▸ **Task to complete**:
In the records below, the line with "You are a computer-use" opens the range and the line with "Instruction: Click the" closes it; print that range exactly and nothing else.

Collection entries:
⟨
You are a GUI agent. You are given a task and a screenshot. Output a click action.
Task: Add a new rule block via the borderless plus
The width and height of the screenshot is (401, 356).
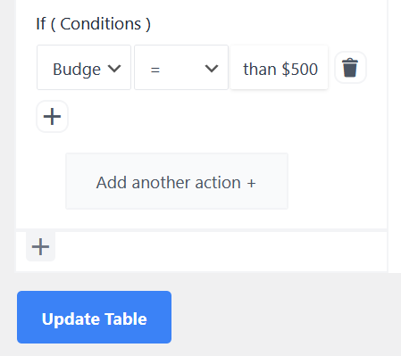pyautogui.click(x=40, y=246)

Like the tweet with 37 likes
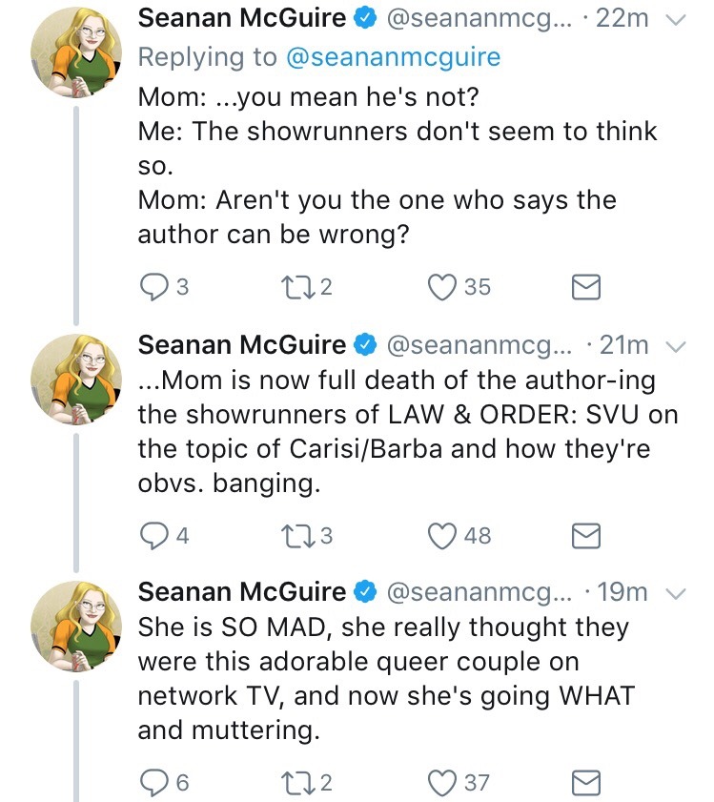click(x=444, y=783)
⟩
⟨
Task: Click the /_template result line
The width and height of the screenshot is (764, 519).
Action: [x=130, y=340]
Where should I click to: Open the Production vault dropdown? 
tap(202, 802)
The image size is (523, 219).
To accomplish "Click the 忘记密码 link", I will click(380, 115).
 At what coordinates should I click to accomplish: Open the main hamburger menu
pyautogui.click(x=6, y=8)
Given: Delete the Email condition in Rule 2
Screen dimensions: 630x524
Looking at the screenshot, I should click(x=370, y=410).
⟩
⟨
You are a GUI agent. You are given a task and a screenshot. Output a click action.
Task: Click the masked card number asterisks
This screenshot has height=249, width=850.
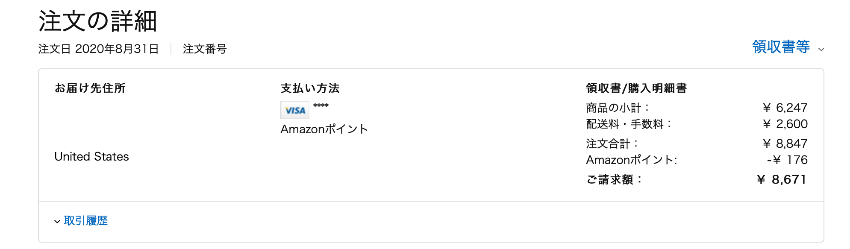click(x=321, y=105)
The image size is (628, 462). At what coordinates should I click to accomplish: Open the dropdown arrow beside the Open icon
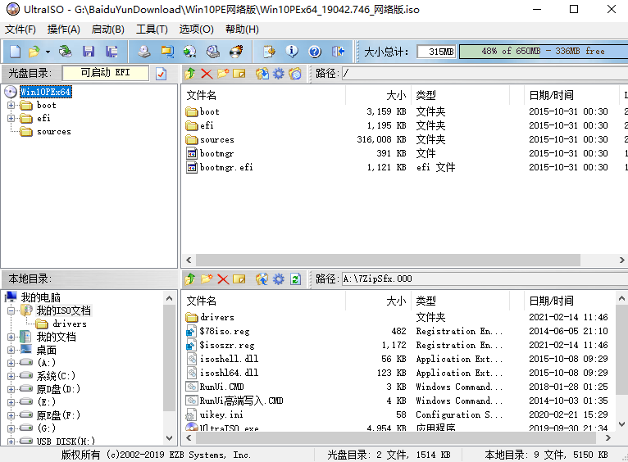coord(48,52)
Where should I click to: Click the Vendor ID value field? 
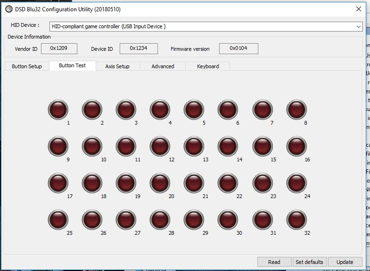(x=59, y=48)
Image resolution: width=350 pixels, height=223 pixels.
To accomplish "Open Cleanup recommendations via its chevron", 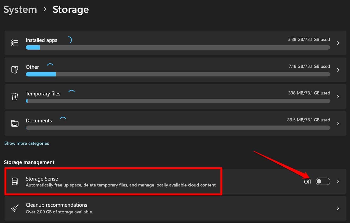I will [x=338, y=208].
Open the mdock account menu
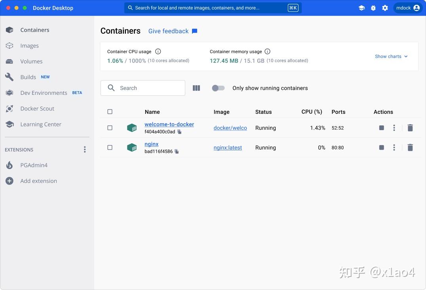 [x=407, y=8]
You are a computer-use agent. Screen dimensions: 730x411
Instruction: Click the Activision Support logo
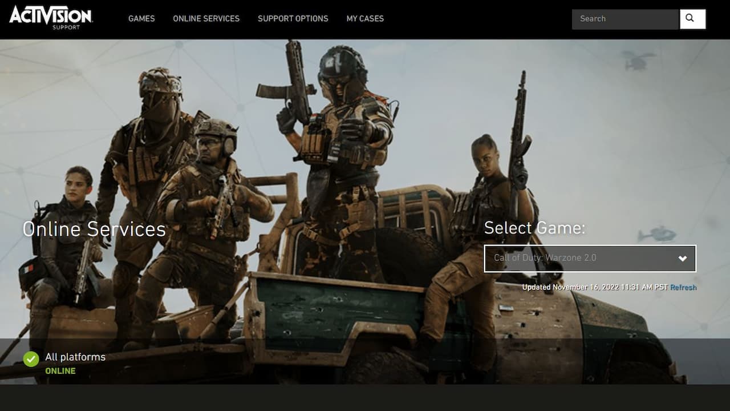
⟩
▸ **Solution below**:
You are a computer-use agent. Screen dimensions: 730x411
Instruction: Click the Activision Support logo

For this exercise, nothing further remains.